_What the exercise asks_
The listing below holds a line with "Screen dimensions: 1568x478" and a later line with "Expand the Strategies". Write out those two lines and every line between them, exactly, and nothing else.

** Opening Input data block **

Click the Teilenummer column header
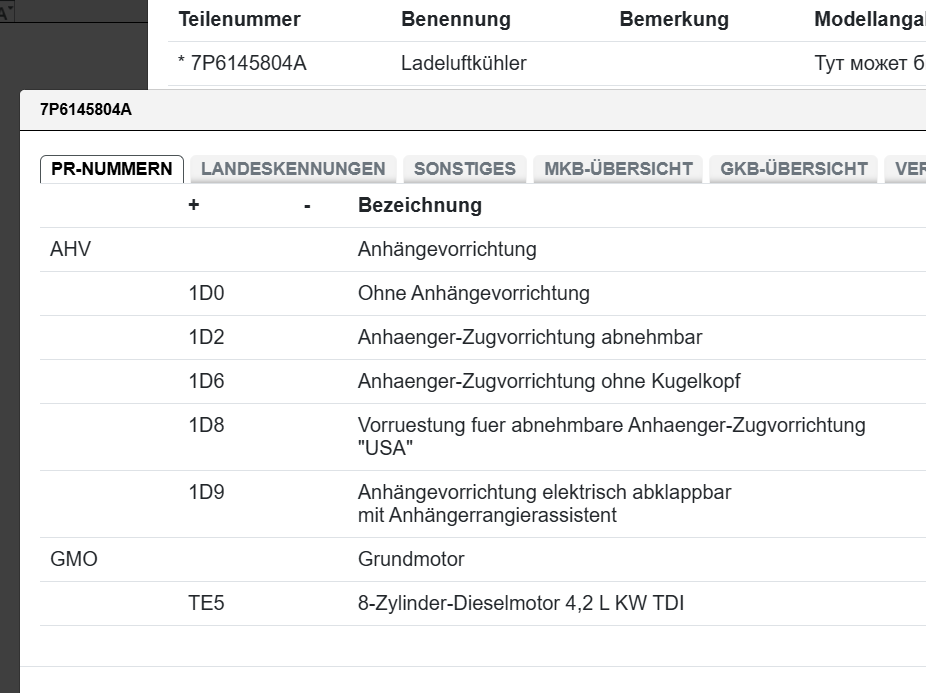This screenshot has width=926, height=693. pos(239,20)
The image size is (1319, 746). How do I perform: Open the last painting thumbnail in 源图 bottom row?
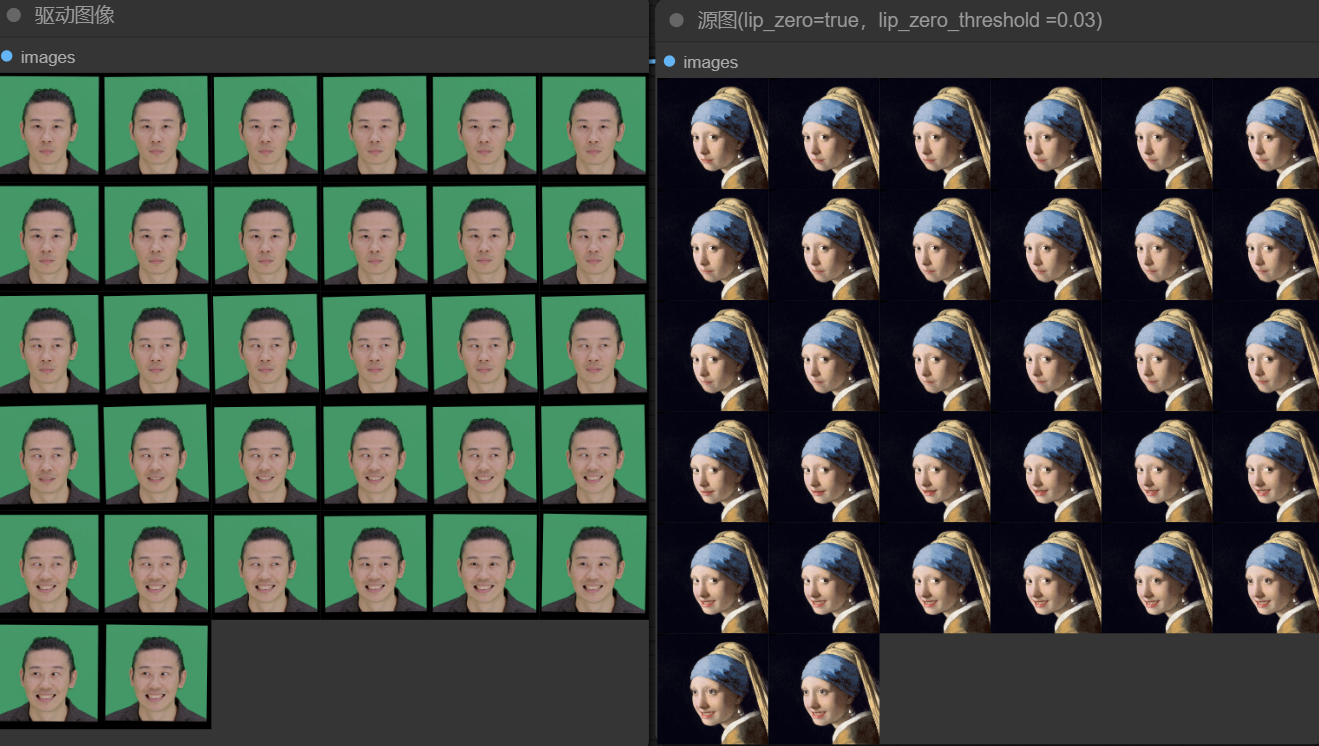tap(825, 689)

** Closing Input data block **
** Opening Input data block **

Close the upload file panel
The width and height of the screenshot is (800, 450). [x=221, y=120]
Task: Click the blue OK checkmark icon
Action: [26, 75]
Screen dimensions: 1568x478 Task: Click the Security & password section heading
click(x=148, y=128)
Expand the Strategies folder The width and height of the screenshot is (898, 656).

** Closing Input data block **

_Solution below_
Screen dimensions: 1568x478 Task: Click the Security & password section heading
click(x=148, y=128)
Expand the Strategies folder The width and height of the screenshot is (898, 656).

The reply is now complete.